- [DOCUMENT SOURCE]:
-- -- --

« De l’argent pour les lycées, pour pas finir policier »


Dans la continuité de la journée de mobilisation nationale du 10 septembre, les lycéen.ne.s ont une nouvelle fois porté la voix de la jeunesse et été un des piliers de la mobilisation bisontine. Pourtant, face à elleux, la répression s’intensifie et s’étend à des violences qui, loin de les faire taire, les poussent, toujours plus, à se faire entendre.

Quand l’engagement s’étend

Si, comme la semaine dernière, le Lycée Pasteur, au centre ville de Besançon, était bloqué par ses élèves, cette fois, les lycéen.ne.s de Ledoux se sont aussi joint.e.s à la danse. Dans un contexte plus compliqué et avec un bâtiment comptant plus d’accès, les élèves ont tout de même réussi le pari de restreindre les entrées de leur établissement. Annoncé la veille sur les réseaux sociaux et porté par l’Union Syndicale Lycéenne (USL), cette action aura échappé à l’administration et aux professeur.e.s solidaires du mouvement, trop peu nombreux sur place pour soutenir leurs élèves.

-- -- --

- [DONNÉES FOURNIES]:
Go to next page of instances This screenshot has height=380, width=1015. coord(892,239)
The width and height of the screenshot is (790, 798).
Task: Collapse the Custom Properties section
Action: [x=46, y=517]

-- -- --

- [À FAIRE]:
**A)** Dans l'article sur la mobilisation lycéenne à Besançon, quelle organisation a porté l'action menée au lycée Ledoux ?
**B)** Reprenez l'article sur la mobilisation lycéenne à Besançon à la suite de sa dernière phrase.
Les lignes n'ont aucun rôle dans ce travail.

- [RÉPONSES RÉDIGÉES]:
**A)** L'Union Syndicale Lycéenne (USL).

**B)**
C’est donc de manière autonome, comme leurs camarades de Pasteur, que les lycéen.ne.s se sont organisés et ont monté ce blocage. Rapidement pancartes et affiches ont décoré les barrières et la musique, entrecoupée de slogans lancés à la volée, ont galvanisé la foule qui s’entassait peu à peu devant les portes. Parmi celleux là qui n’étaient pas partie prenante au début, une élève nous explique : « on a vu l’info sur Instagram, on était pas sûr et on a pas tout compris, mais là maintenant on est à fond avec le mouvement ».

Avec aucun matériel sonore à disposition, une autre élève monte sur un banc pour rappeler les revendications et insister sur la mobilisation de la jeunesse : « Plus on se mobilise, plus on donne envie aux gens de s’engager, on porte un message politique, on veut occuper l’espace, c’est le seul moyen d’être écouté.e.s ». Puis commencent les slogans « Siamo tutti antifascisti » « Jeunesse en colère », « De l’argent pour enseigner, pas pour bombarder ». Ces derniers finiront par exaspérer le chef d’établissement, qui décide alors d’appeler la police afin de construire un fin couloir dans le blocus qui ne sera pas utilisé par les élèves, à quelques exceptions près.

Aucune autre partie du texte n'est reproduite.